Not too long ago, amalgam was the material of choice for dentists when placing fillings. Amalgam fillings, when properly done, were inexpensive, easy to place and long lasting. As dentistry has evolved, however, the disadvantages of amalgam have become more apparent. Apart from a lack of visual appeal, one of the main disadvantages of amalgam is that, traditionally, it cannot be chemically bonded to tooth structure and is retained in the tooth by way of physical undercuts. This means that the dentist has to remove healthy tooth structure to hold in an amalgam filling.
Additionally, amalgam expands and contracts and can cause cracks and fractures in the tooth as well as in the filling itself. Concern has also been raised about the mercury content in amalgam.
Waste in the form of removed amalgam also presents an environmental burden. Given the above considerations, the question arises as to whether your amalgam fillings should be replaced.

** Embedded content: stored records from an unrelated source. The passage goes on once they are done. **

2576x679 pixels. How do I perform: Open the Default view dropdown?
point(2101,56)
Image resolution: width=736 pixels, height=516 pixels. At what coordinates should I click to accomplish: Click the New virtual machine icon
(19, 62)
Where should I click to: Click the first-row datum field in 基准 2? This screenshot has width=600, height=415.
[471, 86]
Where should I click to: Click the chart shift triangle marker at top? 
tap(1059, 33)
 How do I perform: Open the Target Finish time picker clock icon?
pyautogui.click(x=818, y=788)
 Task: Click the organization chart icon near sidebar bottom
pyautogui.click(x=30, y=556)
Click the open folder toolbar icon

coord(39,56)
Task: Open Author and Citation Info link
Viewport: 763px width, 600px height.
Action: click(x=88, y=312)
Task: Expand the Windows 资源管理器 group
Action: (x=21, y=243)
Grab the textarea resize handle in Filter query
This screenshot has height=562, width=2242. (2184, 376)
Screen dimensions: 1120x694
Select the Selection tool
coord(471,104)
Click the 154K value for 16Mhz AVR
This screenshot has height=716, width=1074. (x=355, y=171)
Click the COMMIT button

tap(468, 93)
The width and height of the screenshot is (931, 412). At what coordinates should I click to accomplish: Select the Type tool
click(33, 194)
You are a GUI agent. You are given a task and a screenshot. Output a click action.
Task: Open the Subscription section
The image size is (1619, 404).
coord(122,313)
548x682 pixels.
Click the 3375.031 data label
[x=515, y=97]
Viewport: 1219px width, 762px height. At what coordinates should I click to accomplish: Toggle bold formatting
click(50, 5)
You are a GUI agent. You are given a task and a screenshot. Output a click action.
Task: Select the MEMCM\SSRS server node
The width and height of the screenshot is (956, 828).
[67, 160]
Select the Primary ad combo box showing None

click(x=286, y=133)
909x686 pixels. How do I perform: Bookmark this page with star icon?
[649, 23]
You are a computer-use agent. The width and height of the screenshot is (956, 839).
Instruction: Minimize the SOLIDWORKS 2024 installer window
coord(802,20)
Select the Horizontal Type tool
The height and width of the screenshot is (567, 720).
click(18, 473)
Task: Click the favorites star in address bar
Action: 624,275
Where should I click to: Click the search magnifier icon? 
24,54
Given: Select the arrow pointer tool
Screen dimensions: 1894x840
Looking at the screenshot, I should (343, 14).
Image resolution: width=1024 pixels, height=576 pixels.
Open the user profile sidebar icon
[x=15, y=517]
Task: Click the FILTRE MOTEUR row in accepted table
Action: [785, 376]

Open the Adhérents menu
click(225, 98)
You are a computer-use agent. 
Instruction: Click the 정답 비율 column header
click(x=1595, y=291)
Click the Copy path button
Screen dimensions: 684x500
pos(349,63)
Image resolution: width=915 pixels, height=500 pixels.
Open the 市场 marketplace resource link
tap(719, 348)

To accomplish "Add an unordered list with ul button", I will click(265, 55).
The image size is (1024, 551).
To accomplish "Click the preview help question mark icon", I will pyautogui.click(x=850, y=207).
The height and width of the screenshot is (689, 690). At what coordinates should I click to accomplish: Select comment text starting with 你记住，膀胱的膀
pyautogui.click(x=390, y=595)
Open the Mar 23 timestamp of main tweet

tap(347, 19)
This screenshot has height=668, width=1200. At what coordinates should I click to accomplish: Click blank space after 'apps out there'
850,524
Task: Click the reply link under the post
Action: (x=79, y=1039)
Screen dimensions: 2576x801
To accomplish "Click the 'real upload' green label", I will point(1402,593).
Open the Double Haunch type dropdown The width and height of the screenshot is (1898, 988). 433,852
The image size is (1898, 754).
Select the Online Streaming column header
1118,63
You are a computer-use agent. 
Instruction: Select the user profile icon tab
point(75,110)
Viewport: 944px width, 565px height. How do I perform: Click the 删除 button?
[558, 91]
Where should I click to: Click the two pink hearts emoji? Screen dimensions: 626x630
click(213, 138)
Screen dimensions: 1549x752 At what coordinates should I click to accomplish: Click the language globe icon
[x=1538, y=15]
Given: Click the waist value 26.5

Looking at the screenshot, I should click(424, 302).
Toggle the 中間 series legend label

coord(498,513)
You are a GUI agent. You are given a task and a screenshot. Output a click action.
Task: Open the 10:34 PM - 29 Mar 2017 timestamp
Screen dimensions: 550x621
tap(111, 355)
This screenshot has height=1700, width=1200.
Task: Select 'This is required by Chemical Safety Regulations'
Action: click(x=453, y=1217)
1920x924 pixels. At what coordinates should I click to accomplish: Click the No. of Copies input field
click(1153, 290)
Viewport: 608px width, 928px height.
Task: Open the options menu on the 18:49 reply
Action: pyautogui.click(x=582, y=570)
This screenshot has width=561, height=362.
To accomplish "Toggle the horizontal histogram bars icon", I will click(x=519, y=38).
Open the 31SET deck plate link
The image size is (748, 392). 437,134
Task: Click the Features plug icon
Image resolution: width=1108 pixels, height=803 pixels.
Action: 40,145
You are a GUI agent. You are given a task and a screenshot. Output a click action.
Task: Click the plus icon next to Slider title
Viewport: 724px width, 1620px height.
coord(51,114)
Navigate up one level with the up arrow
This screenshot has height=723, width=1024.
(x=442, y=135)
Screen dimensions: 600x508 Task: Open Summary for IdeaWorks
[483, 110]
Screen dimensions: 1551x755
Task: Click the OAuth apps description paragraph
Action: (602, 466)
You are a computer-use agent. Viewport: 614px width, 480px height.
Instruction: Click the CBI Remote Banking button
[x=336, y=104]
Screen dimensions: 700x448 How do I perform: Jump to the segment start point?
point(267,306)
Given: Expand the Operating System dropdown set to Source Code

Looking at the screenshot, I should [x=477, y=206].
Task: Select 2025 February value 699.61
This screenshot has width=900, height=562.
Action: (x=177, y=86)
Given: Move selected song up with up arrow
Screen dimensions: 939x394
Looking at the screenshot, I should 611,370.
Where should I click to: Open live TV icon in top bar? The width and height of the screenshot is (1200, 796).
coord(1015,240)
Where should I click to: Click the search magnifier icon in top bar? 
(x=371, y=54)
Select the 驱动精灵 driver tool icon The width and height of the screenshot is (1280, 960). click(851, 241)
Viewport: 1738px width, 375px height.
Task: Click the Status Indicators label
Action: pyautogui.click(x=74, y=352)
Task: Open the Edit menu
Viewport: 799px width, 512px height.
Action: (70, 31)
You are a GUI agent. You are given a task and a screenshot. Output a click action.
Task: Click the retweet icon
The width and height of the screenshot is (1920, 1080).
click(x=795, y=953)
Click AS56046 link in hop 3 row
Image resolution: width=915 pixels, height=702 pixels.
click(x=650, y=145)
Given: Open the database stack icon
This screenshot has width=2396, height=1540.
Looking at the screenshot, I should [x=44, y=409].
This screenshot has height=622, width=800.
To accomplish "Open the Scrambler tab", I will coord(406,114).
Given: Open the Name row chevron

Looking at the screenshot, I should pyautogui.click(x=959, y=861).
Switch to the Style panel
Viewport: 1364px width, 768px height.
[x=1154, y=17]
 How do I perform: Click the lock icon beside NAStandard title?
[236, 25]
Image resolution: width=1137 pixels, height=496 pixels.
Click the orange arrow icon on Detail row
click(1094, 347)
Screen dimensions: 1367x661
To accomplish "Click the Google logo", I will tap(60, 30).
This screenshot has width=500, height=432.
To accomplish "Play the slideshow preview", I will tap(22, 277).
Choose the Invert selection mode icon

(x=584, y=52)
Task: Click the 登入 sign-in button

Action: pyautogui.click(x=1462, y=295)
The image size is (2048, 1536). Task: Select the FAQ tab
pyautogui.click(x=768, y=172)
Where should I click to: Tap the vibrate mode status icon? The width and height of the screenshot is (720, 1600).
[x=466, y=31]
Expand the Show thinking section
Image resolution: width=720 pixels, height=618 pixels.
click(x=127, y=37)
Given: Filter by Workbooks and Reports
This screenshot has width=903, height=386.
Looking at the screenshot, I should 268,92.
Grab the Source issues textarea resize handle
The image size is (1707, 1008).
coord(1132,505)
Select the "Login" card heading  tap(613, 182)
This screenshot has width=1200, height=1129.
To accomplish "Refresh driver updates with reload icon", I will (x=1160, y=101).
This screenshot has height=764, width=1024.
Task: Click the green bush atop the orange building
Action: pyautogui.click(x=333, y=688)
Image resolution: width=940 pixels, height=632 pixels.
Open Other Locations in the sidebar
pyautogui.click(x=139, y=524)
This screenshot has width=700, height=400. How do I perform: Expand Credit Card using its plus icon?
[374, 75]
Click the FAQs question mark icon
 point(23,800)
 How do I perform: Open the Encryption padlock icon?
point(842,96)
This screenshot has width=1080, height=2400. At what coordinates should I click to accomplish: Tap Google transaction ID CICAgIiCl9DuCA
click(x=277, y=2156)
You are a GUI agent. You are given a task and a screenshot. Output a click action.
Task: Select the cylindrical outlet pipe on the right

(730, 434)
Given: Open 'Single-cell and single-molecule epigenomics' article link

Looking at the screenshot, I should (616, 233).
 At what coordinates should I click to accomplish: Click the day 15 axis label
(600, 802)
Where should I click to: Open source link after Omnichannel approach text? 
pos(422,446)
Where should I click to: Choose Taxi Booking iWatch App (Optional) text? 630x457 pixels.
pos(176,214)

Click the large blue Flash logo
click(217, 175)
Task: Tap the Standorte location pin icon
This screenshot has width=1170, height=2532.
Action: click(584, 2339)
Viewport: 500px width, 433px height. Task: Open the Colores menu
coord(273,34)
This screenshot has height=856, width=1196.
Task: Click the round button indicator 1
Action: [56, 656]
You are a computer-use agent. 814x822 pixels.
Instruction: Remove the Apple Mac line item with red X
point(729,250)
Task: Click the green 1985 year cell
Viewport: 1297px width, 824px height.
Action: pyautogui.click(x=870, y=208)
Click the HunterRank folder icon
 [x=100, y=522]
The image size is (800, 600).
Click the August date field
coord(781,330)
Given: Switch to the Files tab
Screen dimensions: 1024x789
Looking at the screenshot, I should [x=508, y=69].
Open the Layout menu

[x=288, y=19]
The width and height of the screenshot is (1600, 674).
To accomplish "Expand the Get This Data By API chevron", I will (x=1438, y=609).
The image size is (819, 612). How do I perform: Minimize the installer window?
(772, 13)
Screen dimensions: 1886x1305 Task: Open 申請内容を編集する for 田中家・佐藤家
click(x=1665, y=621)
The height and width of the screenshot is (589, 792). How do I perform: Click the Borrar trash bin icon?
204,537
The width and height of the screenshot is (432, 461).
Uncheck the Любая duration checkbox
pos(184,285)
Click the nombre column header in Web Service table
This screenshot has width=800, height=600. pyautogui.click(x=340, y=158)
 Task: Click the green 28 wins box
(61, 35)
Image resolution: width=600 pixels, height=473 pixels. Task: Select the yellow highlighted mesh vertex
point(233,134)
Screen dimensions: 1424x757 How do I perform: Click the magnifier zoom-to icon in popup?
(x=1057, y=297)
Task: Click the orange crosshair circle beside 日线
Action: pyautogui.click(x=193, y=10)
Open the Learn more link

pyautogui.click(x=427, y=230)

My recommendation is not to replace any kind of filling simply for the sake of it. A well-designed, intact amalgam filling should be watched and will need replacing only if signs or symptoms warrant this – for example, if there are signs of decay around the filling, chipping or cracking or poorly adapted margins. Some may also choose to replace amalgam fillings purely for aesthetic reasons.
What are the alternatives? There are two different alternatives to amalgam fillings: composite fillings (made of resin) and CEREC fillings (made of porcelain). For replacing larger fillings, CEREC porcelain is a superior material. It is durable, is aesthetically appealing and enjoys a success rate of at least 90 per cent after 10 years.